*Work required*
Rewrite the listing from its first line through the line containing "In order to click on Comment", with both ends included, and replace "particular element" with "specific element" while leaving everything else unchanged.

*Records shown*
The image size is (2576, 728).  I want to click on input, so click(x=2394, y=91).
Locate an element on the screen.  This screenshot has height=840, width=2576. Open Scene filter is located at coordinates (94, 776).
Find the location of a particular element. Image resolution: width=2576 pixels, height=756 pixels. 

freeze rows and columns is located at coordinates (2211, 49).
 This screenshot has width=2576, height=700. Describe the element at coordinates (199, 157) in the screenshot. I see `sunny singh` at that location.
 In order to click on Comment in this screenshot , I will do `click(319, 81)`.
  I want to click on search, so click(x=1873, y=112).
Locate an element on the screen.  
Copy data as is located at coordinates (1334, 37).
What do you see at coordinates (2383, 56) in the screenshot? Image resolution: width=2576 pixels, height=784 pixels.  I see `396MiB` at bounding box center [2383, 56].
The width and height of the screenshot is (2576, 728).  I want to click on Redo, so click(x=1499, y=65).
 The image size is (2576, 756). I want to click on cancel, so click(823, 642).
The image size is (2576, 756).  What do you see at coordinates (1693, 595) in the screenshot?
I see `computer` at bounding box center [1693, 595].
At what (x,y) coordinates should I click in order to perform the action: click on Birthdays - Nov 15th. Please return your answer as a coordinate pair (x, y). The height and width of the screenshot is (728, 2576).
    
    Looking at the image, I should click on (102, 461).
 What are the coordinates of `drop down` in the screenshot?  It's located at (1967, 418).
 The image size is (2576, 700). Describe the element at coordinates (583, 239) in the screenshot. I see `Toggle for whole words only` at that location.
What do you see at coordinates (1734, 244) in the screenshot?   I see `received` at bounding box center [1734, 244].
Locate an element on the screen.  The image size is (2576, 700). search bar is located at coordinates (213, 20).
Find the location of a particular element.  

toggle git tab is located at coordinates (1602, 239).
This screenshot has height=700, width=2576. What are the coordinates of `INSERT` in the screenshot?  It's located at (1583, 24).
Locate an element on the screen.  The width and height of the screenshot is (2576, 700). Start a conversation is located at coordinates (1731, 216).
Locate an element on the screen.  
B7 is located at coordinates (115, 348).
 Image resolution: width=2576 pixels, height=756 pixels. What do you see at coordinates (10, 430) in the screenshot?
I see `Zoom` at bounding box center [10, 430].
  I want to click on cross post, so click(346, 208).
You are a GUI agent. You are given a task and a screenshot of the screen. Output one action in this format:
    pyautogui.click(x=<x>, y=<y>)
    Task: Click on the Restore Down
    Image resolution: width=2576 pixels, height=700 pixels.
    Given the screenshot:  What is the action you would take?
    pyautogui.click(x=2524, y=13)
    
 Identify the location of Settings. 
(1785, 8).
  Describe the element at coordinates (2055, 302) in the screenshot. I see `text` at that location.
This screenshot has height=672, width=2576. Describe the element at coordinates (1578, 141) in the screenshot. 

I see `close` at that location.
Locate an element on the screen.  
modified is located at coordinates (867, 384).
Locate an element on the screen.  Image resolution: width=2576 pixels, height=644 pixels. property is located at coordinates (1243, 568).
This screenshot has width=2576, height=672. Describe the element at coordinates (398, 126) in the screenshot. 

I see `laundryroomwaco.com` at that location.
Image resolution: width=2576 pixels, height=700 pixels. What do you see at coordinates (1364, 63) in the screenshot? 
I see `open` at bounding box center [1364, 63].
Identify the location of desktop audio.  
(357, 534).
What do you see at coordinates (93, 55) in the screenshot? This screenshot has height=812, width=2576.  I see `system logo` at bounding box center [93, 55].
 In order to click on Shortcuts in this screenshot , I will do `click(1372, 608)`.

*In response*
The image size is (2576, 728).  I want to click on input, so click(x=2394, y=91).
Locate an element on the screen.  This screenshot has height=840, width=2576. Open Scene filter is located at coordinates (94, 776).
Find the location of a specific element. Image resolution: width=2576 pixels, height=756 pixels. 

freeze rows and columns is located at coordinates (2211, 49).
 This screenshot has width=2576, height=700. Describe the element at coordinates (199, 157) in the screenshot. I see `sunny singh` at that location.
 In order to click on Comment in this screenshot , I will do `click(319, 81)`.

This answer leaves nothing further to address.